Kotlin-faker also supports data generation in numerous locales (60 to be exact, as of this writing) and we want to check that the Faker
instance can be initialized with each of those w/o errors at least. Again, this is very simple to do with kotest just by iterating over a list of locales
, with a test declared inside the forEach
block:
describe("Faker instance with a custom locale") {
val localeDir = requireNotNull(this::class.java.classLoader.getResource("locales/"))
val locales = File(localeDir.toURI()).listFiles().mapNotNull {
if ((it.isFile && it.extension == "yml") || (it.isDirectory && it.name != "en")) {
it.nameWithoutExtension
} else null
}
locales.forEach {
it("Faker with locale '$it' should be initialized without exceptions") {
assertDoesNotThrow {
faker { fakerConfig { locale = it } }
}
}
}
}
Conclusion
Integration testing is a critical part of any development process. These tests provide an additional safety net, ensuring that any changes to the code do not inadvertently break the functionality.
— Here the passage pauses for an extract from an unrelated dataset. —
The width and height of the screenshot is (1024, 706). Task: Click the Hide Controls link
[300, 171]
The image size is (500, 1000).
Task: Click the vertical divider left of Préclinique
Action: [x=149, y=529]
The testing strategy we employed in kotlin-faker
has had a profound impact on library's ease of maintenance and verification of correctness of the functionality. Systematic testing of every function across all data generators has helped me uncovered issues that could have been very difficult, if not impossible, to find otherwise, which would ultimately affect the reliability of the library. These tests have not only helped in ensuring the correctness of the data generated but also in maintaining the library's quality over time. Whether it's a completely new data generator class, an extra function to an existing generator, or a change to the yml
file that serves as a "data dictionary", we have greater certainty that such a change will not negatively affect the functionality because at the very least it will always be tested against the baseline of the integration testing.
Moreover, this approach has facilitated a more efficient development process overall. As new functions or domains are added to kotlin-faker
, the integration tests automatically "adapt", ensuring that every data-generation function of the library remains tested.